» **Instructions for the task**:
Once you reach the line containing "This screenshot has width=1539, height=784.", reproduce it and every later line exactly, through the end of the data.

Stored data entries
◇ ◇ ◇ ◇ ◇
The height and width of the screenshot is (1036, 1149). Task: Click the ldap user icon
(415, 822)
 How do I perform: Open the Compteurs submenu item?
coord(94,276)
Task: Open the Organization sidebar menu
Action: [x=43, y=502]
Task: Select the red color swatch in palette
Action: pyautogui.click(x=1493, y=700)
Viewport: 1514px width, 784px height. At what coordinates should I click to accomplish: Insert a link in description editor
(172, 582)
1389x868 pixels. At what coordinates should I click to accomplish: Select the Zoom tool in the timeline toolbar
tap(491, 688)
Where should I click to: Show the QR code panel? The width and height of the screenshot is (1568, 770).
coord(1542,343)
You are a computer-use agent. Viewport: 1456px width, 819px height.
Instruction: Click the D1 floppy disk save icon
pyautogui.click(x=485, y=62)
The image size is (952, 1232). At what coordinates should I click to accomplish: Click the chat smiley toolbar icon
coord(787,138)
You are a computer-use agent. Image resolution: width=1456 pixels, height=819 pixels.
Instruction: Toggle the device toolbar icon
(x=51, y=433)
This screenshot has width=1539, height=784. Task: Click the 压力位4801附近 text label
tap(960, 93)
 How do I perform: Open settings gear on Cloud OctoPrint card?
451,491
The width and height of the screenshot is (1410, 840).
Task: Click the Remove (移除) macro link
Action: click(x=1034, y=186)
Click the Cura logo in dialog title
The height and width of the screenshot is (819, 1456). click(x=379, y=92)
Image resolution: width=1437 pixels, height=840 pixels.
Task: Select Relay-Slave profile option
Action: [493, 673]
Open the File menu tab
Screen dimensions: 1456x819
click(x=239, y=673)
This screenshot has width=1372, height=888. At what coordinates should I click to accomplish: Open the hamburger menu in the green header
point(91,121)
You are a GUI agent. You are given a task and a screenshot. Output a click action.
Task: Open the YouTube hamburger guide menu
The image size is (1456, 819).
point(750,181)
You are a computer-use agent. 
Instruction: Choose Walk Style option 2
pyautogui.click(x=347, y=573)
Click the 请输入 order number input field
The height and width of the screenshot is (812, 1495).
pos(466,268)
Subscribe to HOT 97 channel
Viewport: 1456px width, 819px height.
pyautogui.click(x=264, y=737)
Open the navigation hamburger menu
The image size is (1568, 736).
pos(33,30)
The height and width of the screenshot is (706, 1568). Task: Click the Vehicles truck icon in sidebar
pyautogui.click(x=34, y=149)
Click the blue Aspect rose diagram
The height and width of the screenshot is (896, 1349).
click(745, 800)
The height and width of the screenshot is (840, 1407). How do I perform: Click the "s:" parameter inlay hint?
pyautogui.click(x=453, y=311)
◇ ◇ ◇ ◇ ◇
» **Written solution**:
This screenshot has width=1539, height=784. Task: Click the 压力位4801附近 text label
tap(960, 93)
 How do I perform: Open settings gear on Cloud OctoPrint card?
451,491
The width and height of the screenshot is (1410, 840).
Task: Click the Remove (移除) macro link
Action: click(x=1034, y=186)
Click the Cura logo in dialog title
The height and width of the screenshot is (819, 1456). click(x=379, y=92)
Image resolution: width=1437 pixels, height=840 pixels.
Task: Select Relay-Slave profile option
Action: [493, 673]
Open the File menu tab
Screen dimensions: 1456x819
click(x=239, y=673)
This screenshot has width=1372, height=888. At what coordinates should I click to accomplish: Open the hamburger menu in the green header
point(91,121)
You are a GUI agent. You are given a task and a screenshot. Output a click action.
Task: Open the YouTube hamburger guide menu
The image size is (1456, 819).
point(750,181)
You are a computer-use agent. 
Instruction: Choose Walk Style option 2
pyautogui.click(x=347, y=573)
Click the 请输入 order number input field
The height and width of the screenshot is (812, 1495).
pos(466,268)
Subscribe to HOT 97 channel
Viewport: 1456px width, 819px height.
pyautogui.click(x=264, y=737)
Open the navigation hamburger menu
The image size is (1568, 736).
pos(33,30)
The height and width of the screenshot is (706, 1568). Task: Click the Vehicles truck icon in sidebar
pyautogui.click(x=34, y=149)
Click the blue Aspect rose diagram
The height and width of the screenshot is (896, 1349).
click(745, 800)
The height and width of the screenshot is (840, 1407). How do I perform: Click the "s:" parameter inlay hint?
pyautogui.click(x=453, y=311)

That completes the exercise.